Question

The point (-4, -1) is translated (x + 5, y + 2). Where is the translated point located?

Point (5, -2) is reflected across the line y = x. Where is the new location?

When figures (including points) are rotated 270° counterclockwise about the origin, it is also the same rotating figures clockwise by what other degree amount?

Triangle ABC is located at A(-4,5), B (-4, -1), and C(-1,1). A translation of the triangle is located at A’(-7, 3), B’(-7, -3), and C’(-4, -1). How is the triangle translated?
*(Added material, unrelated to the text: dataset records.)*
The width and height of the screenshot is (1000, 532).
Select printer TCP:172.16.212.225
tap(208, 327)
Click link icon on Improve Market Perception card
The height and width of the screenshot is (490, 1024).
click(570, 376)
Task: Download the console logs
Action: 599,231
Triangle ABC is translated 3 units left and 2 units down.
Triangle ABC is translated 2 units left and 3 units down.
Triangle ABC is translated 2 units right and 3 units up.
Triangle ABC is translated 3 units right and 2 units up.
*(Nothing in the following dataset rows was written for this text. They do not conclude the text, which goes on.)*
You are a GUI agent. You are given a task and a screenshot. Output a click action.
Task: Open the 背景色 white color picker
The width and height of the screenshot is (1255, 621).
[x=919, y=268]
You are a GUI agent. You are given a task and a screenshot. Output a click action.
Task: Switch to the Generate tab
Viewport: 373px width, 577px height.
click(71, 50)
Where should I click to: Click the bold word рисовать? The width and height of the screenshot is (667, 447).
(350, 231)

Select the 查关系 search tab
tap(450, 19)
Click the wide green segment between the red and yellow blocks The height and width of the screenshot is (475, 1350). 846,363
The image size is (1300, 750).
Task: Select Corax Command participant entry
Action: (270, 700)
Quadrilateral WXYZ is located at W(2,1), X(5,2), Y(4, 4), Z(2,4). A translation of the quadrilateral is located at W’(-2, -2), X’(1, -1), Y’(0, 1), Z’(-2, 1). How is the quadrilateral translated?
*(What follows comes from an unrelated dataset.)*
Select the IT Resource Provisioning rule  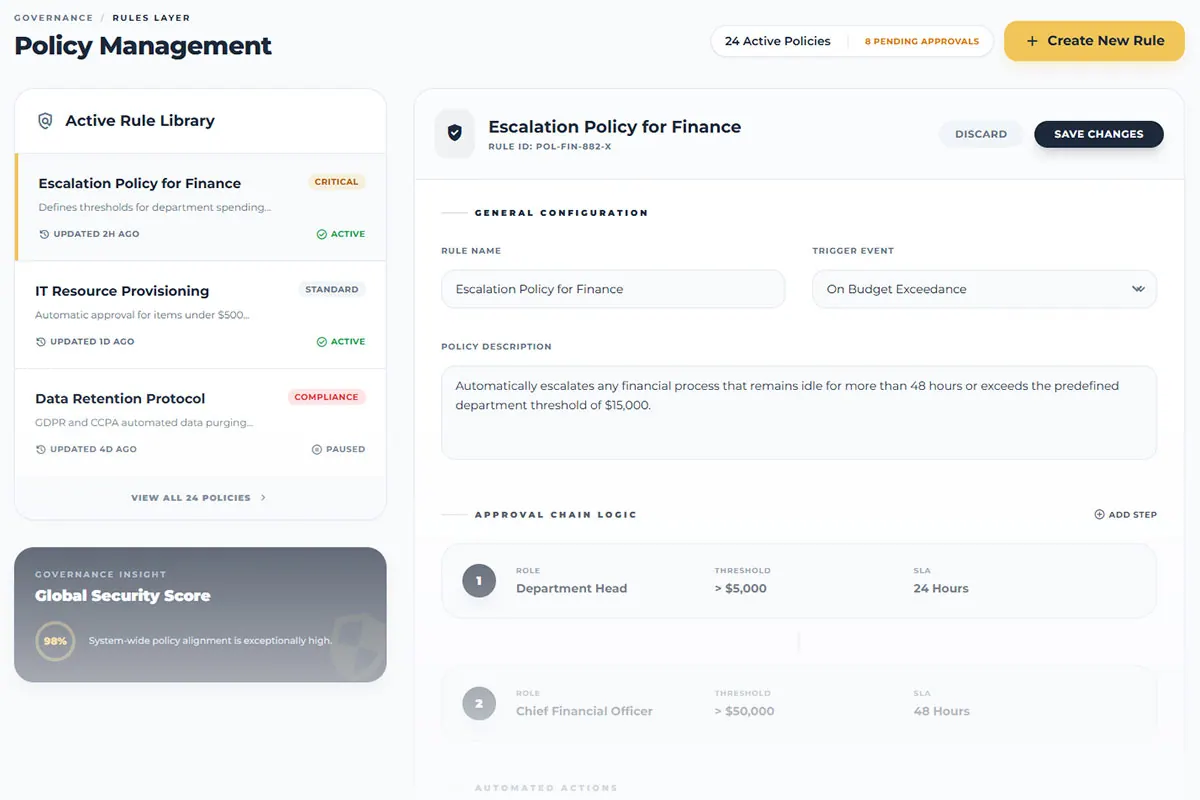pos(200,315)
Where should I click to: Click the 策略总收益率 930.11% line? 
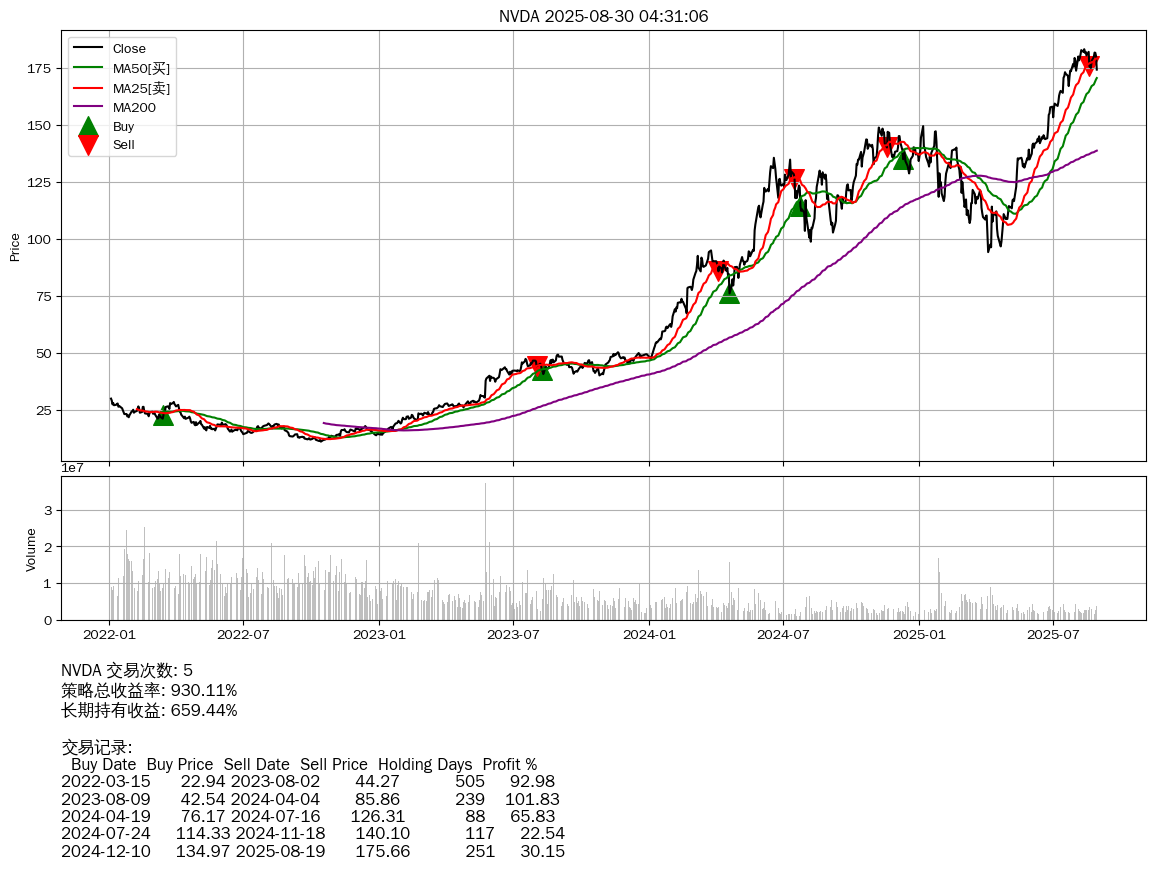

Quadrilateral WXYZ is translated 3 units to the right and 4 units up.
Quadrilateral WXYZ is translated 4 units to the right and 3 units up.
Quadrilateral WXYZ is translated 3 units to the left and 3 units down.
Quadrilateral WXYZ is translated 4 units to the left and 3 units down.

Answer 1

Triangle ABC is translated 2 units left and 3 units down.
Quadrilateral WXYZ is translated 4 units to the left and 3 units down.

Answer 2

1. The new point is located at (1,1).
Because the point is translated x + 5, y + 2, we need to add these values to the x and y coordinates.
(-4,-1) - x = -4, y = -1
-4 + 5 = 1
-1 + 2 = 1
Therefore, the new coordinates are (1,1).

2. The new point is located at (-2,5).
When reflecting across the line y = x, all you have to do is switch y and x. This is because the line y = x is a diagonal line that goes up and to the right through the origin, so, when a point is reflected across it, it goes into the opposite quadrant. The reason y = x is a diagonal line is because the y value is the same as the x value, meaning that the points are all along the lines of (1,1), (2,2), or (1/2,1/2).
(5,-2) = (-2,5)
Therefore, the new coordinates are (-2,5).

3.The figure would have to be rotated clockwise 90°.
If the figure is rotated counterclockwise 270°, that means that it is now 90° away from its original position. This is because a figure can rotate a total of 360°, meaning that after rotating a figure counterclockwise 270°, it is 90° away from its initial position.
360 - 270 = 90
Therefore, the figure would have to be rotated clockwise 90°.

4. Triangle ABC is translated 3 units left and 2 units down.
We can find out how many units the figure moved each time by subtracting the original coordinates from the new coordinates.
(-7,3) = (-4,5)
-7 - -4 = -3
3 - 5 = -2
The x coordinate moved 3 units left and the y coordinate moved 2 units down.
(-7,-3) = (-4,-1)
-7 - -4 = -3
(-3 - -1) = -2
The x coordinate moved 3 units left and the y coordinate moved 2 units down.
(-4,-1) = (-1,1)
-4 - -1 = -3
-1 - 1 = -2
The x coordinate moved 3 units left and the y coordinate moved 2 units down.
Therefore, each point moved left 3 units and down 2 units.

5. Quadrilateral WXYZ is translated 4 units to the left and 3 units down.
(-2,-2) = (2,1)
-2 - 2 = -4
-2 - 1 = -3
The x coordinate moved 4 units left and the y coordinate moved 3 units down.
(1,-1) = (5,2)
1 - 5 = -4
-1 - 2 = -3
The x coordinate moved 4 units left and the y coordinate moved 3 units down.
(0,1) = (4,4)
0 - 4 = -4
1 - 4 = -3
The x coordinate moved 4 units left and the y coordinate moved 3 units down.
(-2,1) = (2,4)
-2 - 2 = -4
1 - 4 = -3
The x coordinate moved 4 units left and the y coordinate moved 3 units down.
Therefore, each point moved 4 units left and 3 units down.

Hope this helps!